If $f(x) = \sum_{n=0}^{\infty} a_n x^n$ converges for all $x\geq0$, show that $\mathcal{L}\{f\}(s) = \sum_{n=0}^{\infty} \frac{a_n n!}{s^{n+1}}$

Question

If $$f(x) = \sum_{n=0}^{\infty} a_n x^n$$ converges for all $x\geq0$,with $|a_n| \leq \frac{K a^n}{n!}$ for all $n \in \mathbf{N}$ and some constant $K > 0$.

I need to show that $$\mathcal{L}\{f\}(s) = \sum_{n=0}^{\infty} \frac{a_n n!}{s^{n+1}}$$

Could someone give me a hint?

##############################

Given exercise a. Can you write out the records starting at the line that contains "The width and height of the screenshot is (945, 510)." and ending at the end of the records, leaving out the pictures?
The text and the records have nothing to do with each other.

##############################

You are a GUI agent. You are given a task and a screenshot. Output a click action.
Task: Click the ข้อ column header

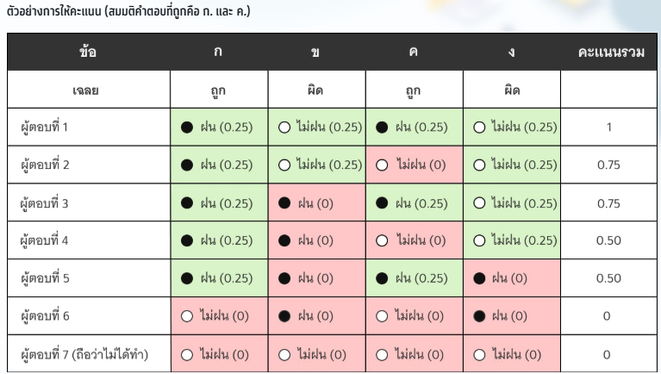point(87,52)
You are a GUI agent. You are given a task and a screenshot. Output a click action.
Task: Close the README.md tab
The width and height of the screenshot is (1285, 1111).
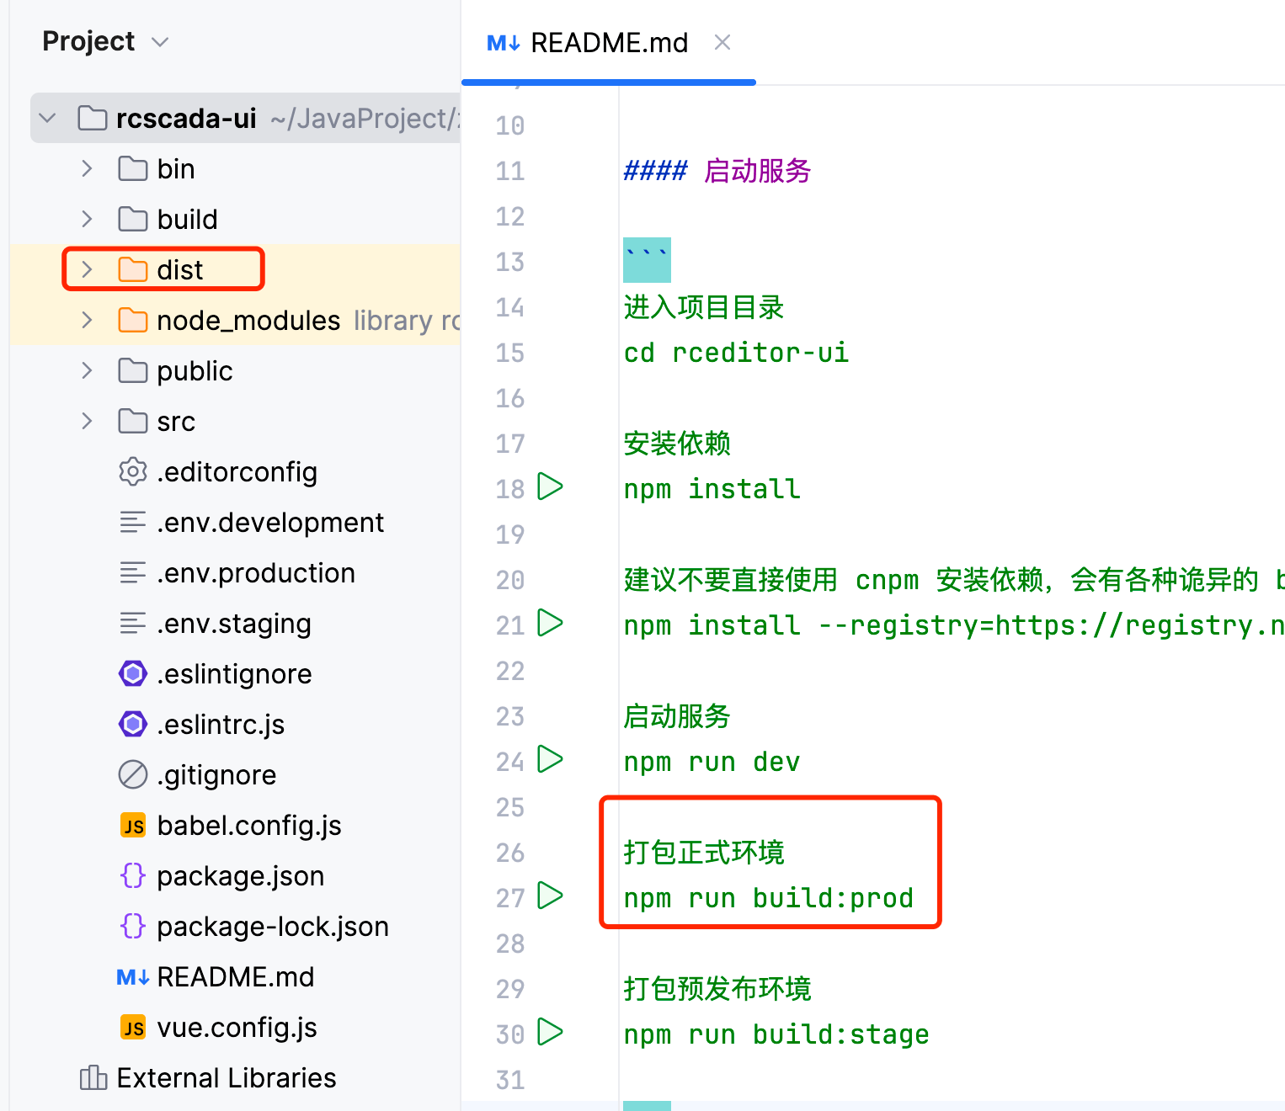click(x=722, y=42)
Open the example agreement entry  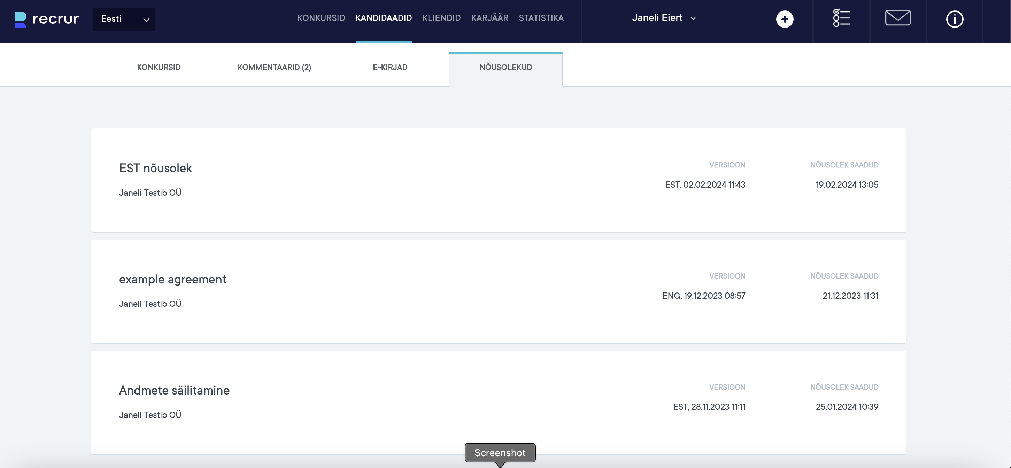(x=173, y=279)

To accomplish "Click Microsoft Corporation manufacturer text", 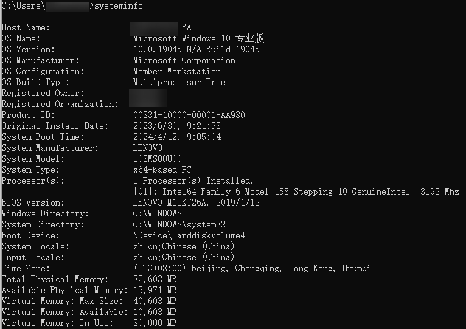I will [184, 60].
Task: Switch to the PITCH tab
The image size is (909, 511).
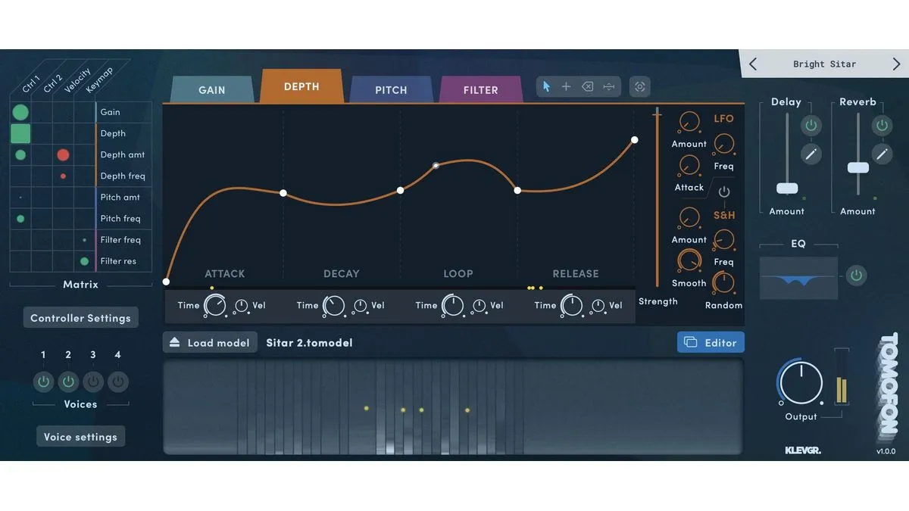Action: click(391, 90)
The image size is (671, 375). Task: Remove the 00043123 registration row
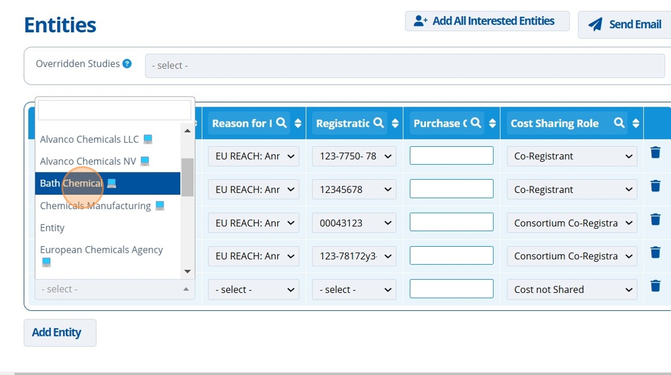point(655,220)
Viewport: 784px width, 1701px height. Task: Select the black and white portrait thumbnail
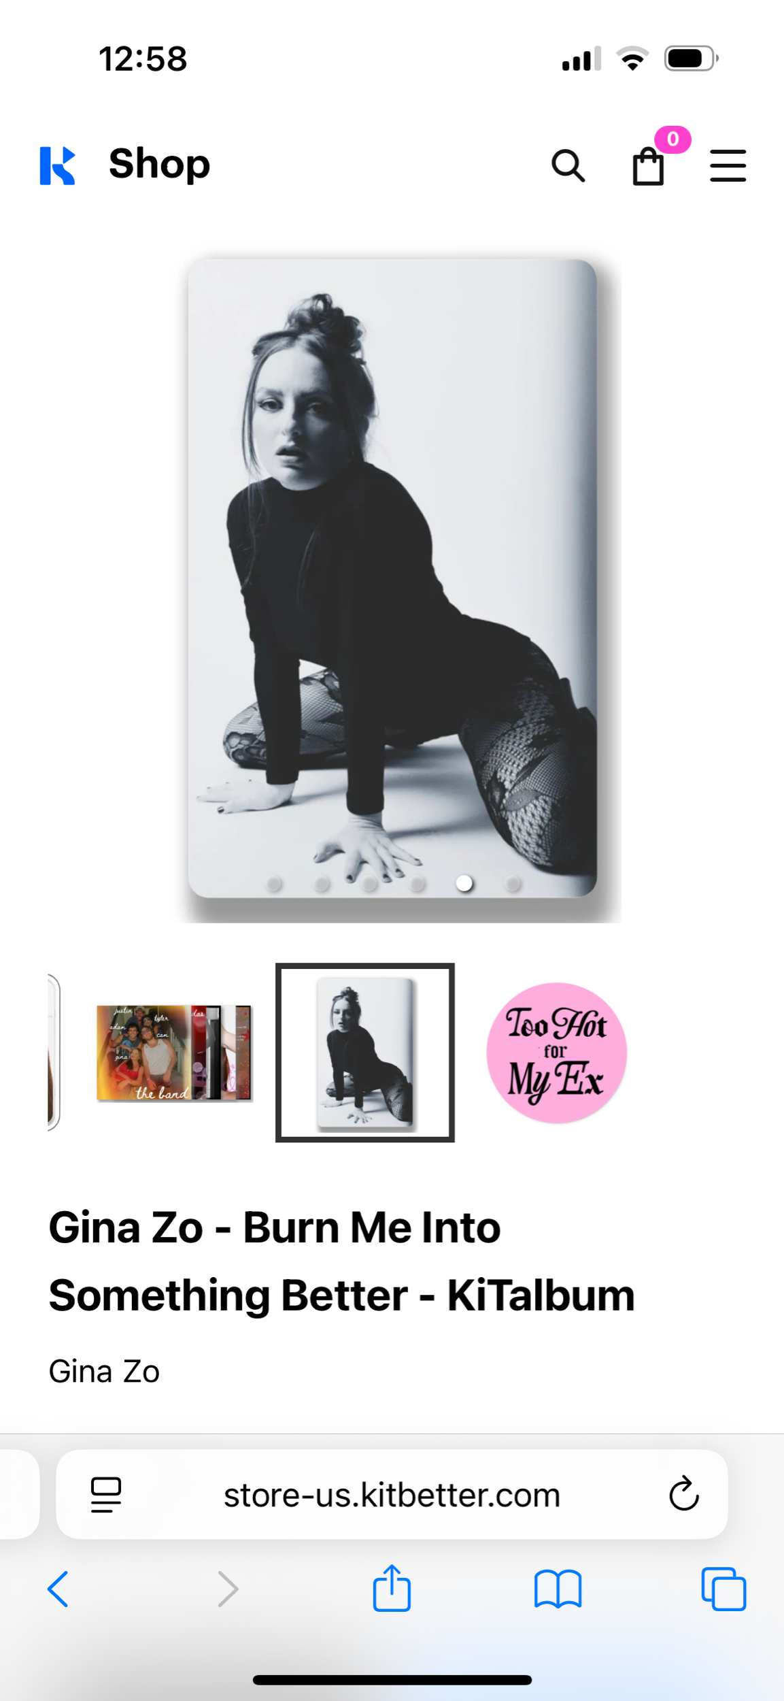click(365, 1052)
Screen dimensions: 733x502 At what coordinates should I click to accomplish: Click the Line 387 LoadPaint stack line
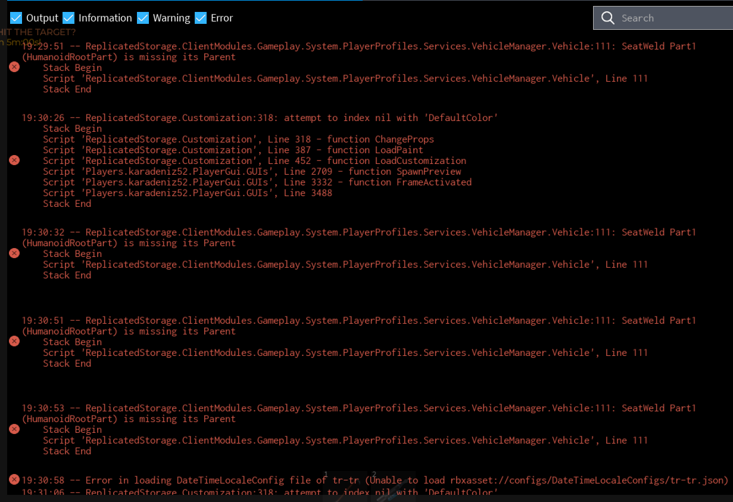click(x=233, y=150)
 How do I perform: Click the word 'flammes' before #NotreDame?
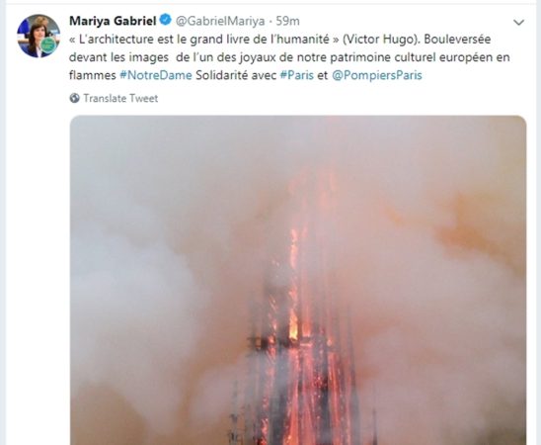coord(93,75)
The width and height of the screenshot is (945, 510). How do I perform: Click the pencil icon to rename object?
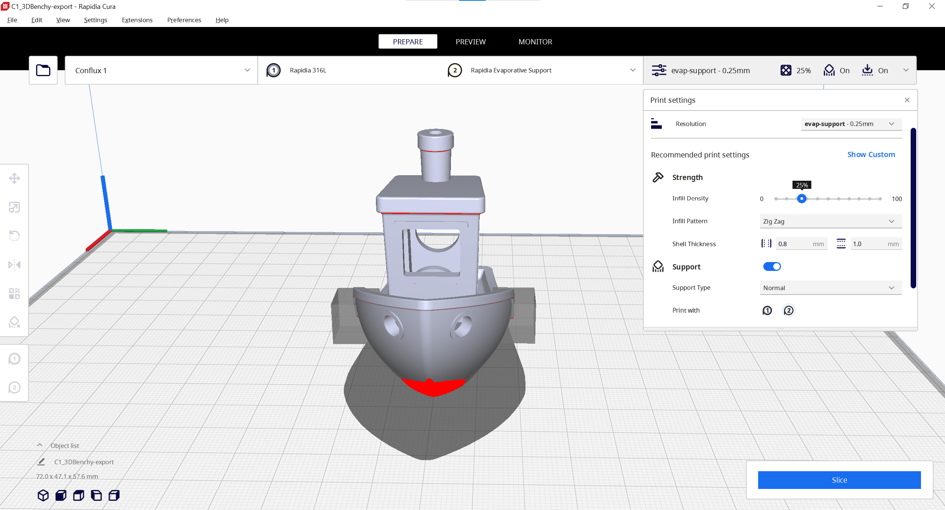click(x=41, y=462)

##############################

Given exercise b. How would you extend the post asking about the Laplace transform of a power series, starting after its last sentence?

Final result a.
The width and height of the screenshot is (945, 510). How do I perform: Click the pencil icon to rename object?
click(x=41, y=462)

Final result b.
score 5 · Accepted Answer · answered May 22 '19 at 23:38

Assuming that $s>a$ we have $\int_0^{\infty} |\sum_n a_nx^{n}e^{-sx}|dx \leq \sum_n Ka^{n} x^{n}/(n!)e^{-sx}=K\int_0^{\infty} e^{-s(x-a)}dx <\infty$. This allows us to interchange the infinite sum and the integral. Hence the Laplace transform is equal to $\sum a_nx^{n}\int_0^{\infty} e^{-sx} x^{n}dx$. I leave it to you to compute the last integral using integration by parts.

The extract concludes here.